Photo: By Vancouver Public Library Historical Photographs - https://www.flickr.com/photos/99915476@N04/13939895118/, No restrictions, https://commons.wikimedia.org/w/index.php?curid=34727222

The Church declared land in Canada free for the taking as its inhabitants were not Christians

That means declarations from the Pope from 1455 to 1493 in which he declared that the non-Christian first inhabitants of North America were inferior to Christians, which meant that their land was free for the taking.

Unmarked graves at residential schools have heightened tensions

The unearthing of unmarked graves on the land of former residential schools has added much pressure on the Pope to admit the church's role in the atrocities committed.

Treatment demanded for survivors

Indigenous people also demand that more treatment be facilitated for those who survived all kinds of abuse at the church-run schools.
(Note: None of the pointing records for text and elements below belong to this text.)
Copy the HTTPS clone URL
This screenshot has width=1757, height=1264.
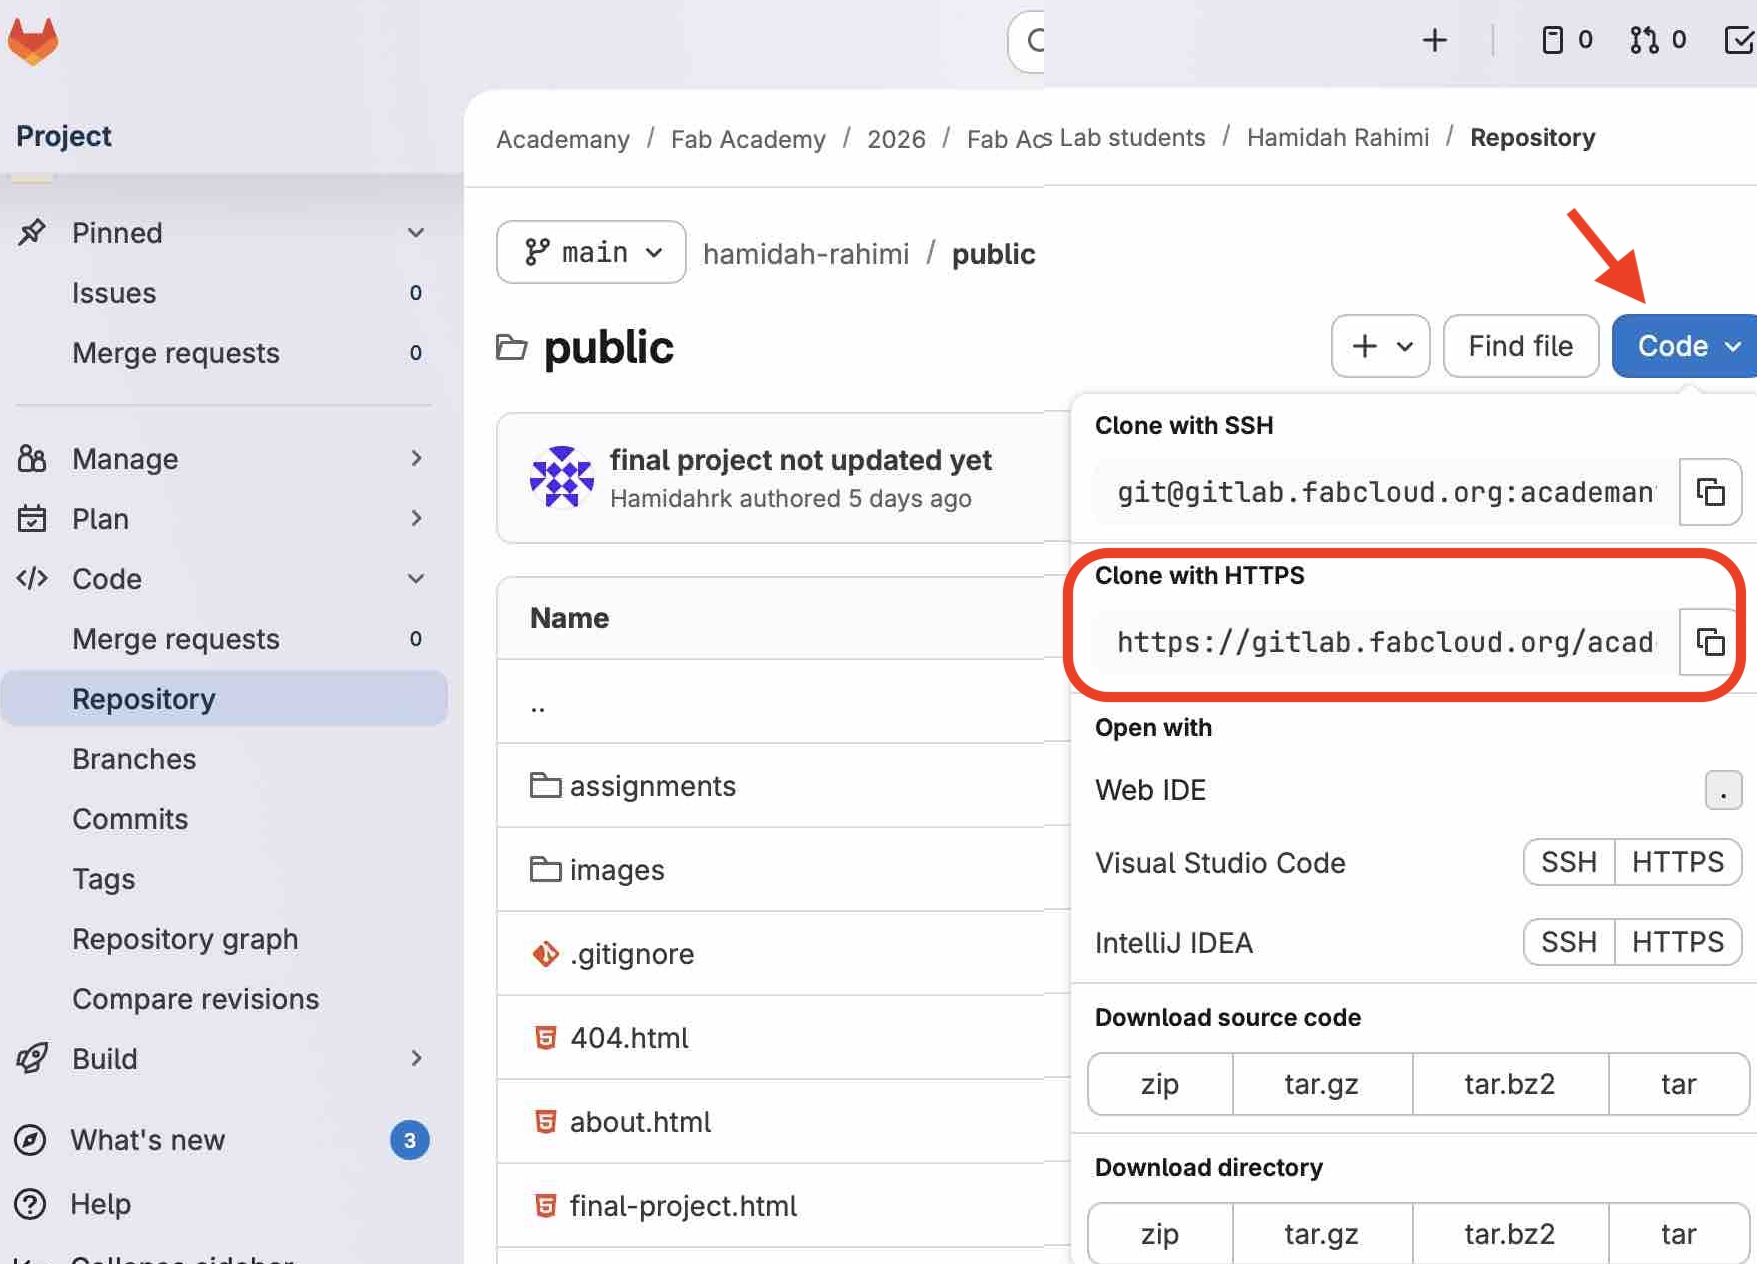[x=1710, y=642]
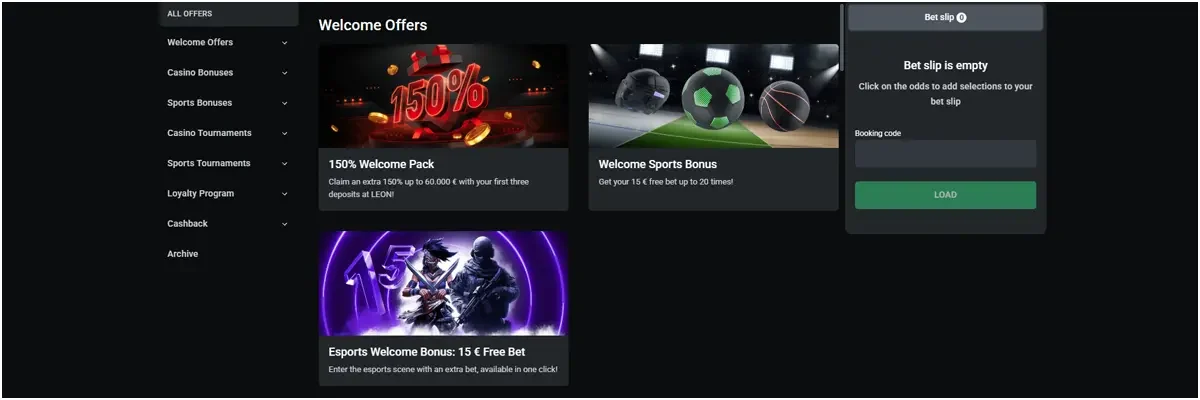Viewport: 1200px width, 400px height.
Task: Click the bet slip counter badge
Action: [x=961, y=18]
The Catholic Church must admit wrong doing

Ken Young, a former AFN regional chief, and spokesperson, told The Toronto Star, "There has to be a statement that says the Catholic Church apologizes for what went wrong. Not just apologizing for a few people who did the wrong, it has to be the institution."

An important step in healing

No matter how Pope Francis words his apology, it will be of massive importance to residential school survivors and their families.

The Pope has a difficult task at hand

They will also be scrutinizing every word, as there is much desire by Indigenous communities for the Pope to take ownership of the crimes that the Catholic Church committed.

Trudeau says that an "in-person apology" is "essential"

Recently, Canadian Prime Minister Justin Trudeau spoke of the importance of Pope Francis' apology to survivors on Canadian soil, saying "a formal in-person apology" would be an essential step "to advance meaningful reconciliation for Indigenous Peoples in our country."